STORED RECORDS:
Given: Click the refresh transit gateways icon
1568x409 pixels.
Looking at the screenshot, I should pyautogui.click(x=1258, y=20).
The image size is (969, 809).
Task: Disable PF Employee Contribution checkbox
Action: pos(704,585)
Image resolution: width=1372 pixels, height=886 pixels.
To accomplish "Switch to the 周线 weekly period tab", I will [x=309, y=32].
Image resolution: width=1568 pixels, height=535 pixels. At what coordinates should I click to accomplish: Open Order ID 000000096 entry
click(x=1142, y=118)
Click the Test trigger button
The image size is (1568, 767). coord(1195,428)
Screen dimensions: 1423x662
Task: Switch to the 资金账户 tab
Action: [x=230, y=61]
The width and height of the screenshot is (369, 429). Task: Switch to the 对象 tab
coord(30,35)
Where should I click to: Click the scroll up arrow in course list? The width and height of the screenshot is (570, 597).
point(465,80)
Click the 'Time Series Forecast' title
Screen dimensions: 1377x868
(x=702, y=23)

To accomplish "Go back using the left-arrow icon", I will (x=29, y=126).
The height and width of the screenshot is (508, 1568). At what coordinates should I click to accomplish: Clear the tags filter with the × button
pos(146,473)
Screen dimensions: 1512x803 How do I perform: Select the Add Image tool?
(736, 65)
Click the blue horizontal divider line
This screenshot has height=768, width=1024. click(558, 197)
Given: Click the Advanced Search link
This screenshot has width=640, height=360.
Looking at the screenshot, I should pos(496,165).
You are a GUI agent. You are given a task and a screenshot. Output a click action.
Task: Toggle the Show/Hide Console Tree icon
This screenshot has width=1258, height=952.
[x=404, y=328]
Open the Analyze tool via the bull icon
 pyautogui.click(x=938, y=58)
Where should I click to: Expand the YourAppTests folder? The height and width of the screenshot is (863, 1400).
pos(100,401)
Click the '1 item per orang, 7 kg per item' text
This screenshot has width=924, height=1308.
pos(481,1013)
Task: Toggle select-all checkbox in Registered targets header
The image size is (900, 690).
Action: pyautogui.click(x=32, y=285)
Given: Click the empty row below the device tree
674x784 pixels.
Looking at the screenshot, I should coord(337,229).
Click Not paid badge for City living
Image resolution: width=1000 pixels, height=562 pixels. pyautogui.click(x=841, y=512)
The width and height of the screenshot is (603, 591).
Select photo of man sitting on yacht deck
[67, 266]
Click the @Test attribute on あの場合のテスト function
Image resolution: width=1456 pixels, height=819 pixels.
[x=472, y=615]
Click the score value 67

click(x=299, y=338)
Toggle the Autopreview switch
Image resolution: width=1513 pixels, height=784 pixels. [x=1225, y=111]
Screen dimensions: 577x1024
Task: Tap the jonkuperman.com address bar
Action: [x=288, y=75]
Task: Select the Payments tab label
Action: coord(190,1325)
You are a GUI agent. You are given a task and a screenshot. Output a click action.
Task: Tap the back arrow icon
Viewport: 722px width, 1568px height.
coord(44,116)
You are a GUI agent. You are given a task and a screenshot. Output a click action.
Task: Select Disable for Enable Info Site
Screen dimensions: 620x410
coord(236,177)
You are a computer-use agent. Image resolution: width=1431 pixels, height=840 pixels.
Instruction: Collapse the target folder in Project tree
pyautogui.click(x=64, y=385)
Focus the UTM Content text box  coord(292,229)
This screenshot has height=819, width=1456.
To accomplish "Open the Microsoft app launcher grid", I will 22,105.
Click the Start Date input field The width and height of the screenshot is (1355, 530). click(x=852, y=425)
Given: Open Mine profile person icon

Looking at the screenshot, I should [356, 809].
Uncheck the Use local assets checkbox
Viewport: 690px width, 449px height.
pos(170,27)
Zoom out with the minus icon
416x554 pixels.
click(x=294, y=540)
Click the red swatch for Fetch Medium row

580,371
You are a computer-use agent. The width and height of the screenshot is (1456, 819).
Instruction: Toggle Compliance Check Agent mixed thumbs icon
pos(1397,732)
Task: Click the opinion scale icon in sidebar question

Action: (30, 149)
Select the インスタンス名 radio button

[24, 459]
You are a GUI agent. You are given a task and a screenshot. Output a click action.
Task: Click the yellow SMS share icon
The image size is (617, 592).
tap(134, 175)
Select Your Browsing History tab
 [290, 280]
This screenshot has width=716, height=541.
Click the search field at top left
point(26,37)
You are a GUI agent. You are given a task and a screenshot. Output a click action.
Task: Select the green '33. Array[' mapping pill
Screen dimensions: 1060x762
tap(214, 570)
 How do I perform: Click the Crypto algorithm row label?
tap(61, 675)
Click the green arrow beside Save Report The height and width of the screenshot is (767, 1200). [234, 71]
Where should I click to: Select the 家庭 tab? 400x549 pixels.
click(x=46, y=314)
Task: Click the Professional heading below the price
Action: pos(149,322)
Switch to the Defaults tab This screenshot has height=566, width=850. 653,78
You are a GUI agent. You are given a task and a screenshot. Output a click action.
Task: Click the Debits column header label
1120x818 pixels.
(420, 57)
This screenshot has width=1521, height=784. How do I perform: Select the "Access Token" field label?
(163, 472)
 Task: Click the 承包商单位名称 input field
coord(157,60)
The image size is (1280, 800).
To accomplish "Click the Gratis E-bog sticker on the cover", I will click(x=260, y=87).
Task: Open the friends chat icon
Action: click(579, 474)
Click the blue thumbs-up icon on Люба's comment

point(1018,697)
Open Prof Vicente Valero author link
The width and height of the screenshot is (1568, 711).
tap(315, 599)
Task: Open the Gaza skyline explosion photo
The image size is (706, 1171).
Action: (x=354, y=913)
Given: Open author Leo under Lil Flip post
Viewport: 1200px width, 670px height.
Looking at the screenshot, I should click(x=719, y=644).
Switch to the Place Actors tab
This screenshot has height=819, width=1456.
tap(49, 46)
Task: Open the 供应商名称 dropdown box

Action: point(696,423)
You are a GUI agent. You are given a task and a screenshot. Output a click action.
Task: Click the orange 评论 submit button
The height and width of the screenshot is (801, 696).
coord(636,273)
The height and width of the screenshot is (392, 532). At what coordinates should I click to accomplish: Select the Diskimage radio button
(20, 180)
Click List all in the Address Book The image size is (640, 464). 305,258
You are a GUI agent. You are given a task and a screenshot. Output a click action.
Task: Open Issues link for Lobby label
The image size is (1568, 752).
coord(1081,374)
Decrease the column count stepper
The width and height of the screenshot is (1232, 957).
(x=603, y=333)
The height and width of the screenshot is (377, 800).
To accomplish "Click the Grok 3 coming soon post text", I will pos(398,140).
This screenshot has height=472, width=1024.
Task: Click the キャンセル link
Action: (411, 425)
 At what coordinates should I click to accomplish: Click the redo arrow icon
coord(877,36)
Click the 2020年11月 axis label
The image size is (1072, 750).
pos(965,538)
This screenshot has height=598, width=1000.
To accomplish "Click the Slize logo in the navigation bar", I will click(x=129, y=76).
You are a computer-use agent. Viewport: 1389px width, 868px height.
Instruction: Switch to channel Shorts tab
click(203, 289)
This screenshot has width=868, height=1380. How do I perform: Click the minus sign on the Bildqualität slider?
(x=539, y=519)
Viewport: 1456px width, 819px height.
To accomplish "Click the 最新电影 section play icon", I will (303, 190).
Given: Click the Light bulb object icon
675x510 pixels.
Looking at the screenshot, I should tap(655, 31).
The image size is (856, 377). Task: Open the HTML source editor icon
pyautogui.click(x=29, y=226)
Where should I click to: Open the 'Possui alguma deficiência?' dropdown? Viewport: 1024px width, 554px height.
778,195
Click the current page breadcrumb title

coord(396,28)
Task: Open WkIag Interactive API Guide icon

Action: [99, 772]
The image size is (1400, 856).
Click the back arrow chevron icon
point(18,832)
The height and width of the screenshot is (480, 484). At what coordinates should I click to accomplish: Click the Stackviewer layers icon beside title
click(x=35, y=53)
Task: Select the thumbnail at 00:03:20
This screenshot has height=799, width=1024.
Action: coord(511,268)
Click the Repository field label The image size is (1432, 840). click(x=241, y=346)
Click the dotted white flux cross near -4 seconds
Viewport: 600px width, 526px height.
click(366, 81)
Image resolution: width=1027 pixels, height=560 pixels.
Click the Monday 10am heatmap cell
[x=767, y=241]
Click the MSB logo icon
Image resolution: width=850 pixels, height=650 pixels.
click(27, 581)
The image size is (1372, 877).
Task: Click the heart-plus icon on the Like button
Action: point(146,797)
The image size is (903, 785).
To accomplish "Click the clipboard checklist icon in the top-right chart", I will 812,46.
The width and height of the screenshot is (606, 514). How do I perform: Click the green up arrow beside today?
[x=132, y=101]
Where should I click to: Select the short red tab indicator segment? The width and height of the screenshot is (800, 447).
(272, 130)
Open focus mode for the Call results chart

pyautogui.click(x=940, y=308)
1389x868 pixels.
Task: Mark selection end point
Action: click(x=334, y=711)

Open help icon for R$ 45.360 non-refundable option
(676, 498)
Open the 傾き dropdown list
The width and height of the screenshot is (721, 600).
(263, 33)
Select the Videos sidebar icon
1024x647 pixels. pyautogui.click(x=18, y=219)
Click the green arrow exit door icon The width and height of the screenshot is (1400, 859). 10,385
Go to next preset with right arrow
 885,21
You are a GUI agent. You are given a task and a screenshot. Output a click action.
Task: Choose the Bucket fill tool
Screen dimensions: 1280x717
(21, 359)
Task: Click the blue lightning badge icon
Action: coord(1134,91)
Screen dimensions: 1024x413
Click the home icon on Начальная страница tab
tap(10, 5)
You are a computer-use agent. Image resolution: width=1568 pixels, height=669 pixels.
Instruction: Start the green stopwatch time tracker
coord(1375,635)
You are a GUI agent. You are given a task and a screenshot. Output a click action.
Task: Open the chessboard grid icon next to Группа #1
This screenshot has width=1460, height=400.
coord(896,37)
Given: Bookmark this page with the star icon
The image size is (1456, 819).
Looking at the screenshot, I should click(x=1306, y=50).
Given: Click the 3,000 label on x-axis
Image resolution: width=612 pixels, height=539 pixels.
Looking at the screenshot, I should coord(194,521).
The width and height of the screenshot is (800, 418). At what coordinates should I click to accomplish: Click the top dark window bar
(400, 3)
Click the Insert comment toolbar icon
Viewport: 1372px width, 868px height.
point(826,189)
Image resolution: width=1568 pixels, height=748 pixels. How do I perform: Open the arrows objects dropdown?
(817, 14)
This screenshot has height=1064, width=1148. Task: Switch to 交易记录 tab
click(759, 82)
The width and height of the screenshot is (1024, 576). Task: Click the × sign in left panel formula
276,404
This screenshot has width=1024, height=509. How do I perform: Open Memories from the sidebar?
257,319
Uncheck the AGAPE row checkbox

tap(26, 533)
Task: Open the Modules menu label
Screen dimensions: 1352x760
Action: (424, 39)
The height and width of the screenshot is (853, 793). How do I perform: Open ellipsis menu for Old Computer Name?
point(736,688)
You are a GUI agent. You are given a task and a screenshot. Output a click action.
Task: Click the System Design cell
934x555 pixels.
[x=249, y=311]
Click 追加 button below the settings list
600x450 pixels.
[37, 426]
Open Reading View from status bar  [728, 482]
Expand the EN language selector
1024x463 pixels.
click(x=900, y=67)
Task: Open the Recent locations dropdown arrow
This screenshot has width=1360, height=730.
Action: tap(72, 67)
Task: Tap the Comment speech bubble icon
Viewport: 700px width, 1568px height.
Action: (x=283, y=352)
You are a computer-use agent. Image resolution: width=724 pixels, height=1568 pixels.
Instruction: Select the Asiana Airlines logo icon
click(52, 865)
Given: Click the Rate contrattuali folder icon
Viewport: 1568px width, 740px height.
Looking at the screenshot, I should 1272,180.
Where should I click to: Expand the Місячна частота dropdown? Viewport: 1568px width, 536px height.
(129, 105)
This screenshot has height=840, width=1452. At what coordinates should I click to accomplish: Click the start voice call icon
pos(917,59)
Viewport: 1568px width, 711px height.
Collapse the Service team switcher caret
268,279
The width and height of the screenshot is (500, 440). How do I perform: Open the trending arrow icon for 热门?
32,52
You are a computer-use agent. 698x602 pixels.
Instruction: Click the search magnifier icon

WHAT IS NEEDED: In the entries above, find and list every line containing the word "checkbox".

FINAL ANSWER:
Task: Disable PF Employee Contribution checkbox
Task: Toggle select-all checkbox in Registered targets header
Uncheck the Use local assets checkbox
Uncheck the AGAPE row checkbox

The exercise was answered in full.